Can you explain how approval testing and incremental development work then? I didn't get that from this question. I glossed over that, you're quite right. The thing is, if you've got 100 tests with all different variations of inputs and outputs, you'll find that when you change something in the code,
if you change too much at once, all of those tests fail in so many ways, it's really hard to clean up the mess. So you find yourself forcing to work in just making one change at a time so that you can approve the new results across all those tests, and it's really clear that it's just that change,
that you didn't introduce something unexpected. So it's not obvious, you're quite right, but my experience doing approval testing is that you do have to work incrementally or it doesn't work. But how do you even get to the point where you can run the test without having written the entire program? I guess that was the core of the question. Right, so you start approving the results
when they're incomplete. So you write a program first that just returns this. So you start with the minesweeper. So you have this input. The first iteration just returns the same one output, and you approve that. And then you write something that will just write ones around all of the mines, and you approve that. And then you write the code that will put twos and threes and things,
and then you approve that. So you do work incrementally. Next question please. Yeah, thank you again for this wonderful talk. Thank you. I have three things actually, but we will be really quick. So first thing is approval testing. I got reminded of something. It's not that completely new,
because when I think of a software like Gaussian, that's a chemistry program that calculates some energies. They did this in the 70s, because they had to make sure that when you install it on your computer, it calculates the same values than it did before.
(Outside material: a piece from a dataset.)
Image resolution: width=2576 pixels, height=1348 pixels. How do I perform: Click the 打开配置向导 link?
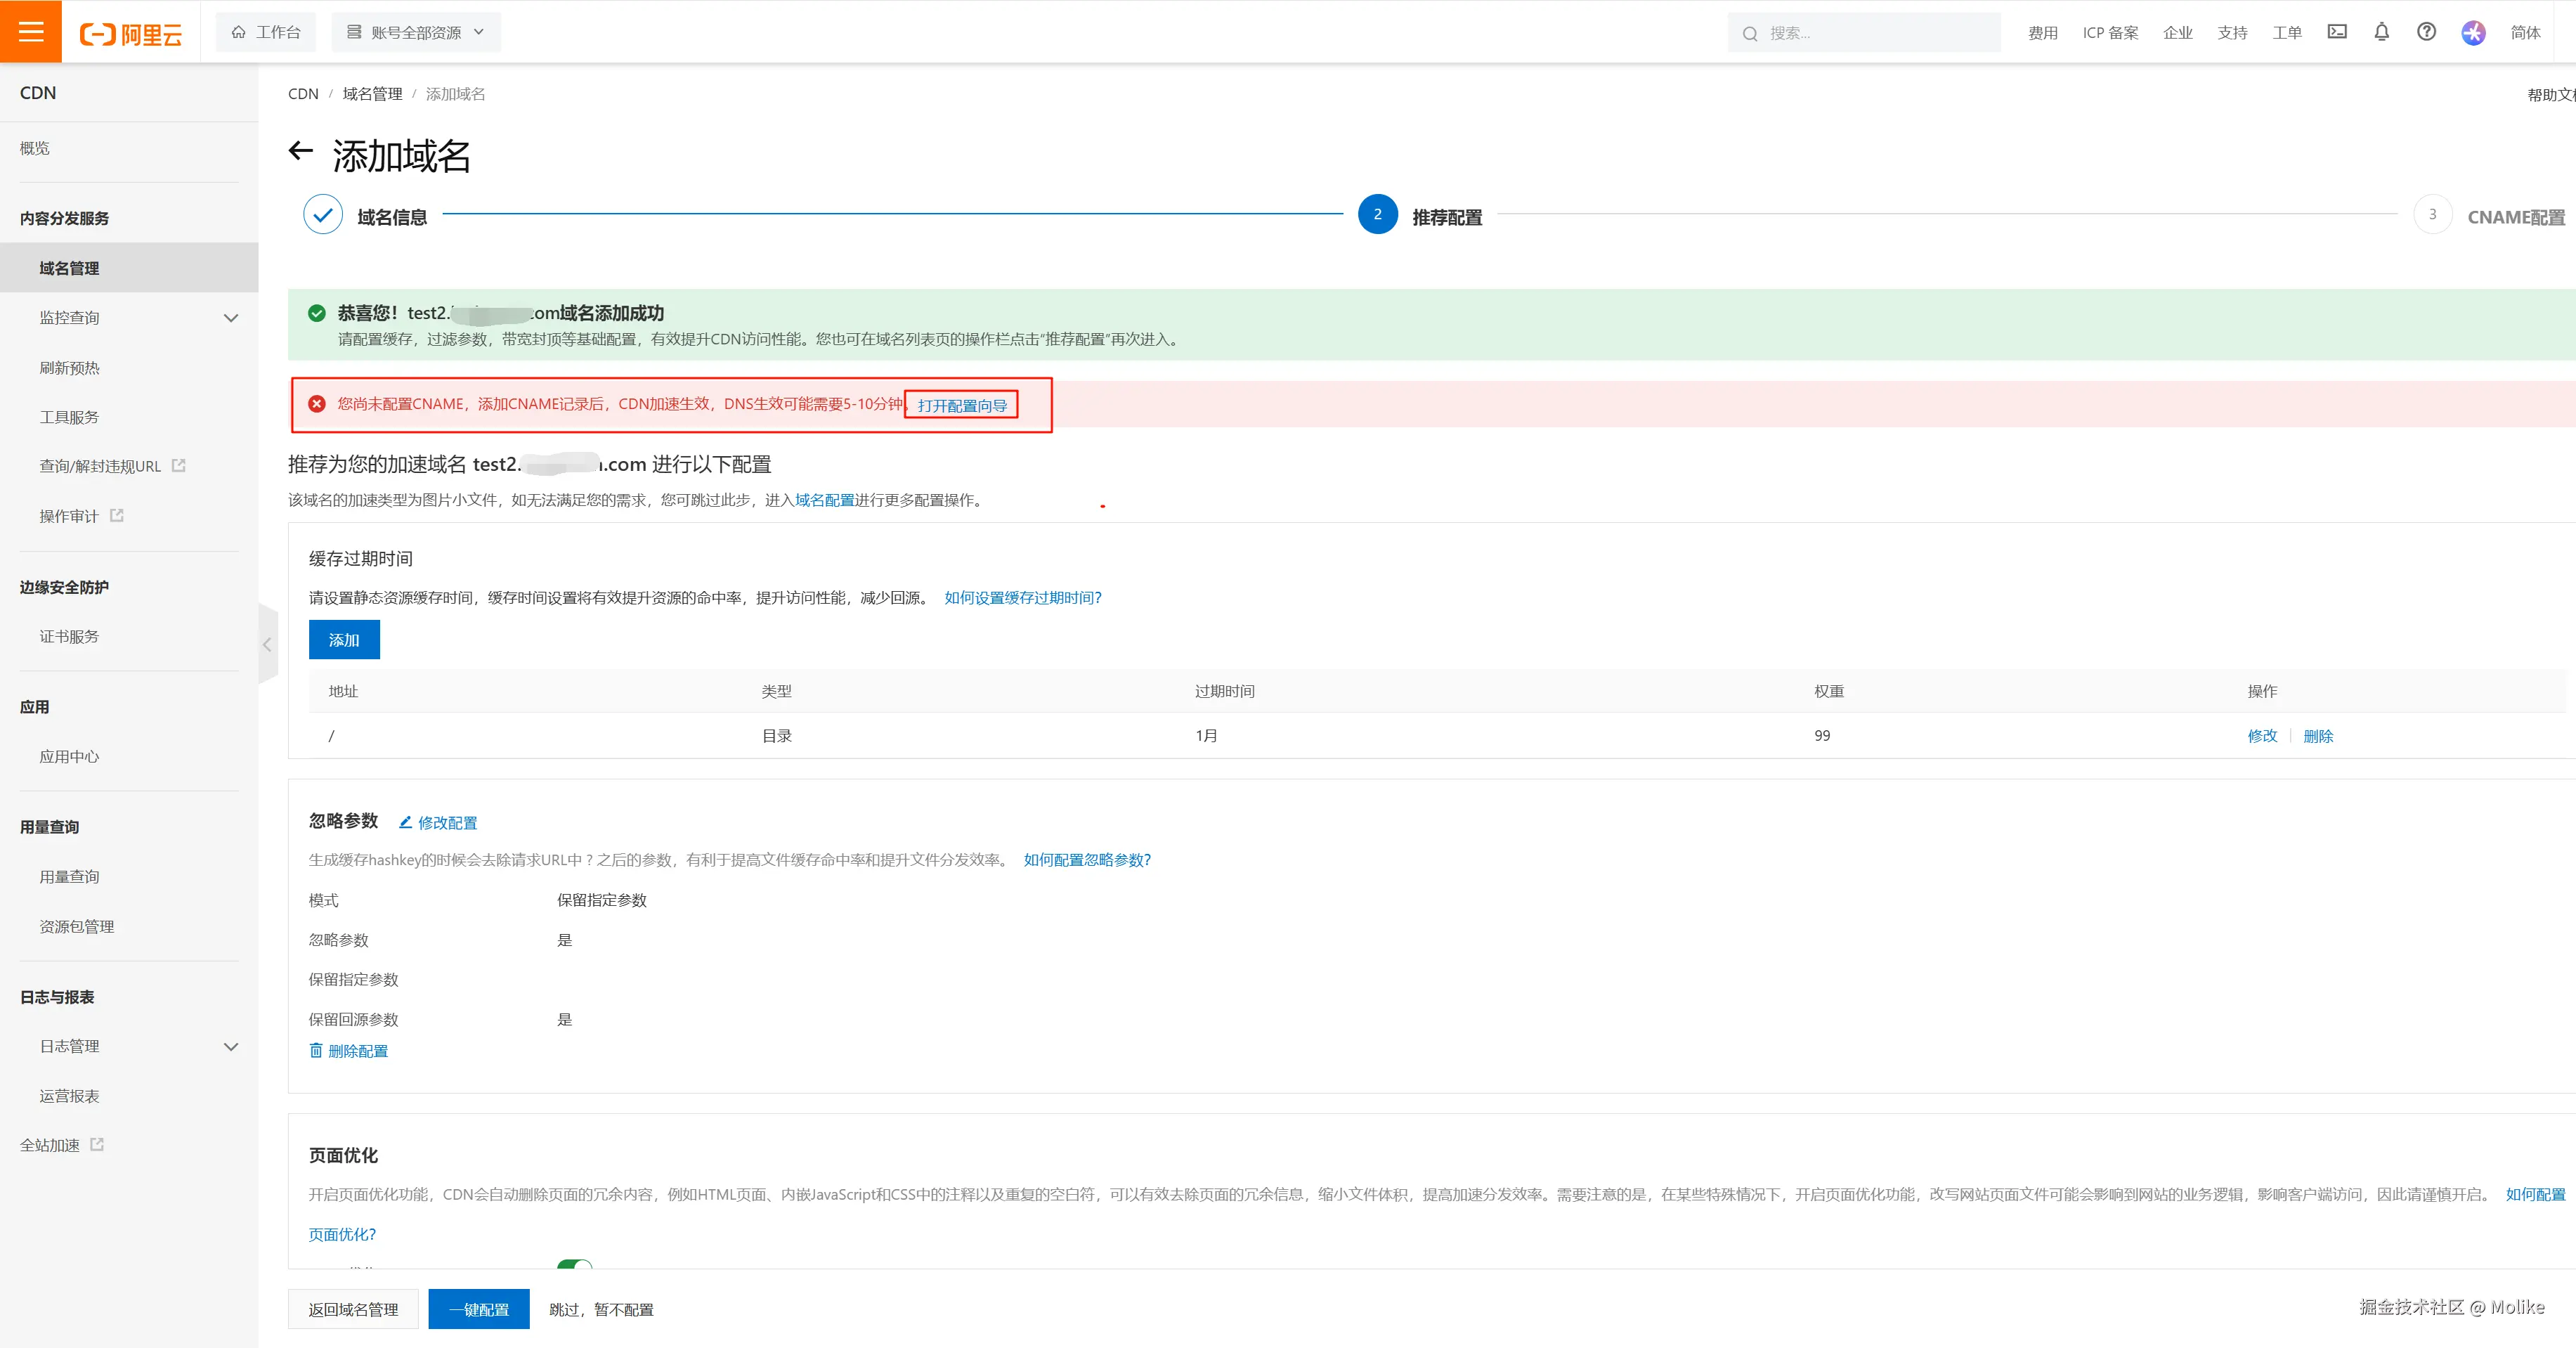pyautogui.click(x=961, y=405)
So they put all the files, and then when you run the test suite, it actually makes a difference in the end,
comparing the actual result with some file that I just prepared beforehand. So, but I mean, doing it in this kind of approach is kind of new, let's say. Second thing. It has a new name. Second thing, and there's another scenario that I wanted to point out, where you don't use TDD really.
And this is, in my opinion, when you do rapid prototyping, because it will slow you down. You just want to get your code out. So that didn't come up in your three examples that you had. But another question I have is, to convince my employer to do it. I mean, I'm kind of new to this testing field,
but it will take more time to write your program, and it will be more expensive. And I think that's one of the reasons why the majority hasn't adopted yet. So what do you say to that? You're right, the majority needs more proven benefits before they'll adopt a technology. And I think the benefits of self-testing code are obvious.
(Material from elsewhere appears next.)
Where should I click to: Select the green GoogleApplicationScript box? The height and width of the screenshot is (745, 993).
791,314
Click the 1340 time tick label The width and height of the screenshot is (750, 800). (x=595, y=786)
And I think most people will accept that. And so that's why self-testing code, I think, really already has crossed the chasm. The thing with working incrementally, that only becomes clear when you realize how much more effective a team can work when they're sharing code more often.
Yeah, you have to, I don't know. I'm an early adopter, I just try stuff. What's gonna convince the majority? I'm not so sure on. Perhaps you just have to pick the right employer. One second, we have one more question, but please, could you just for one minute still
reduce your chatting, because it's a bit hard to concentrate, thanks. So one more question over there, I'm sorry. Hello, yeah, thank you for the talk. Can we just make a quick show of hands who is already using TDD in their everyday job? Yeah, I should say, the people you meet at conferences, the proportion of early adopters is much, much higher.
That's why I love going to conferences. One of the reasons. Thank you. So thanks again, Emily, and she's going to be around for the day. Thank you.